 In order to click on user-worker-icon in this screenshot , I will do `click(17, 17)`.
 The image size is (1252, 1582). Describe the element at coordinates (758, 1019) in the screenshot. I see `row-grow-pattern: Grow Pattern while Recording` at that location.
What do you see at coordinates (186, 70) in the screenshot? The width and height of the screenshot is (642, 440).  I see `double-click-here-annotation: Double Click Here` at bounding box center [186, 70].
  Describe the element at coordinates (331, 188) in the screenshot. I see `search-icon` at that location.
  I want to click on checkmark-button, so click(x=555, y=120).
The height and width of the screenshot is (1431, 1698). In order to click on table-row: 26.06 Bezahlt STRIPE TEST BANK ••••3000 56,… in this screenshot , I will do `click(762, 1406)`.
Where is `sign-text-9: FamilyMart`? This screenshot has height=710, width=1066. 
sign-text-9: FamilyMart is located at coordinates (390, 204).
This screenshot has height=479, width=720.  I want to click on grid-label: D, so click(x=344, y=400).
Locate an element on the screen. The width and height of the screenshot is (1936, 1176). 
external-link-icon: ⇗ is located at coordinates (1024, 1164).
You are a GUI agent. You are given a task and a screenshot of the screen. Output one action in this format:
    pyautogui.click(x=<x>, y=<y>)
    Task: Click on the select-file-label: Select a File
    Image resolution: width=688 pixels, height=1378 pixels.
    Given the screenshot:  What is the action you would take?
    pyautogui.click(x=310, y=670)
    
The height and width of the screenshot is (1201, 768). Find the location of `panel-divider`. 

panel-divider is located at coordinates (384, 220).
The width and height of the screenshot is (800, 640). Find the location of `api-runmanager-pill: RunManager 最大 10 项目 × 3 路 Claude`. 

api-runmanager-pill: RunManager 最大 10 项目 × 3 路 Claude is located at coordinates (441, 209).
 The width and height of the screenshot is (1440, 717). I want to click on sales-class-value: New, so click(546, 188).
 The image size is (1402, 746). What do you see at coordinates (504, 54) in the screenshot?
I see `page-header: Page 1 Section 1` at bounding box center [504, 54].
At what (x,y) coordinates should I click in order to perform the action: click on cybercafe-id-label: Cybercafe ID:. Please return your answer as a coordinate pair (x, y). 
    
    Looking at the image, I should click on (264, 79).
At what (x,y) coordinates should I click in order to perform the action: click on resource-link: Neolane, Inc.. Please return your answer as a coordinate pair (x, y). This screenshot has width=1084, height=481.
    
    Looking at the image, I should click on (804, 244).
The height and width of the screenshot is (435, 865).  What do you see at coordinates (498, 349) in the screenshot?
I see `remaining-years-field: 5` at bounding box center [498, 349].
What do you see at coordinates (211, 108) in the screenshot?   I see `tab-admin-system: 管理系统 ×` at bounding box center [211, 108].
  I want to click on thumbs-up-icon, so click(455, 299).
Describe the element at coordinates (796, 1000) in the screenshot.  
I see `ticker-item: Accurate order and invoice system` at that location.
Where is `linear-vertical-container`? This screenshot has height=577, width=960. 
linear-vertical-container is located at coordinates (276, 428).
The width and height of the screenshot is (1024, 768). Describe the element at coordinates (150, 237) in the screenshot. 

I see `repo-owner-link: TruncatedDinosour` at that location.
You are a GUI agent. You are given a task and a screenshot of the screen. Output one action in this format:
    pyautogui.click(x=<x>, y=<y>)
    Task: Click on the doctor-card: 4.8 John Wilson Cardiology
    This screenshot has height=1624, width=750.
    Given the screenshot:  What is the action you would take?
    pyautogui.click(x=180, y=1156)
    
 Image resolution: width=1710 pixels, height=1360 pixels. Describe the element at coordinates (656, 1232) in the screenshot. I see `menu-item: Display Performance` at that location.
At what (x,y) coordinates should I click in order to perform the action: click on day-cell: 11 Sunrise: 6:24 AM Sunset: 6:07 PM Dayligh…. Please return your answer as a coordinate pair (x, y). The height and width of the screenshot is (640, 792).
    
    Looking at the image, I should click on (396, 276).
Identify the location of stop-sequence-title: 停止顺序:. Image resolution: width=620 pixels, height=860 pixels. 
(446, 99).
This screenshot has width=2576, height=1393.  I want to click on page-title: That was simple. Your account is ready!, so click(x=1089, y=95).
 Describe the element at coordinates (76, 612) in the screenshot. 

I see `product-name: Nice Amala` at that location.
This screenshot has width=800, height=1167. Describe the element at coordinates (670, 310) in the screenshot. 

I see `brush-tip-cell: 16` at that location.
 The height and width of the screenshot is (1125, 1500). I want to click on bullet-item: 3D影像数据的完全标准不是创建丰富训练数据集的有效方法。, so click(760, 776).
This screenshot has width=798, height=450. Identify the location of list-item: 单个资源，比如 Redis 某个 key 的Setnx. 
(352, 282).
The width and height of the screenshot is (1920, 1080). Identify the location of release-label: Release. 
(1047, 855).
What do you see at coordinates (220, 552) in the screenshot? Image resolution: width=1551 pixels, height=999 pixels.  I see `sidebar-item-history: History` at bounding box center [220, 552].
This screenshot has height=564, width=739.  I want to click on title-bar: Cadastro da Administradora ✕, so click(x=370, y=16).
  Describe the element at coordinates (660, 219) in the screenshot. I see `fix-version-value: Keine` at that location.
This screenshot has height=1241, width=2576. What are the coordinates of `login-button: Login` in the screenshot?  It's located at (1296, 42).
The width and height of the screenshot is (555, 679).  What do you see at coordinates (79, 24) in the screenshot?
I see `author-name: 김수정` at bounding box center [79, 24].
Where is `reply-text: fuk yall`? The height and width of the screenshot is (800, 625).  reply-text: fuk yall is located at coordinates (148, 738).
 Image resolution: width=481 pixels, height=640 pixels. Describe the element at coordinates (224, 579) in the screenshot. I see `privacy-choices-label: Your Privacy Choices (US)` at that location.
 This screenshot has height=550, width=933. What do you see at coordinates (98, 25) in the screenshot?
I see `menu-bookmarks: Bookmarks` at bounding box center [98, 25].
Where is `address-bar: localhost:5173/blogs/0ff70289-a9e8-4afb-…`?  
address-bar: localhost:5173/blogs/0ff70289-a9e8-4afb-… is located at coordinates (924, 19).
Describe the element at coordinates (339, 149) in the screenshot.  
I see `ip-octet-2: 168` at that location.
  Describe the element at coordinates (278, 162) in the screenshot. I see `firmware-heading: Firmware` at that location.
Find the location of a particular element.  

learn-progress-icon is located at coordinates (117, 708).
== == ==
Print the records again without any changes, beginning with the line containing "The width and height of the screenshot is (555, 679)." and continuing through the final line of the records.

The width and height of the screenshot is (555, 679).  What do you see at coordinates (79, 24) in the screenshot?
I see `author-name: 김수정` at bounding box center [79, 24].
Where is `reply-text: fuk yall`? The height and width of the screenshot is (800, 625).  reply-text: fuk yall is located at coordinates (148, 738).
 Image resolution: width=481 pixels, height=640 pixels. Describe the element at coordinates (224, 579) in the screenshot. I see `privacy-choices-label: Your Privacy Choices (US)` at that location.
 This screenshot has height=550, width=933. What do you see at coordinates (98, 25) in the screenshot?
I see `menu-bookmarks: Bookmarks` at bounding box center [98, 25].
Where is `address-bar: localhost:5173/blogs/0ff70289-a9e8-4afb-…`?  
address-bar: localhost:5173/blogs/0ff70289-a9e8-4afb-… is located at coordinates (924, 19).
Describe the element at coordinates (339, 149) in the screenshot.  
I see `ip-octet-2: 168` at that location.
  Describe the element at coordinates (278, 162) in the screenshot. I see `firmware-heading: Firmware` at that location.
Find the location of a particular element.  

learn-progress-icon is located at coordinates (117, 708).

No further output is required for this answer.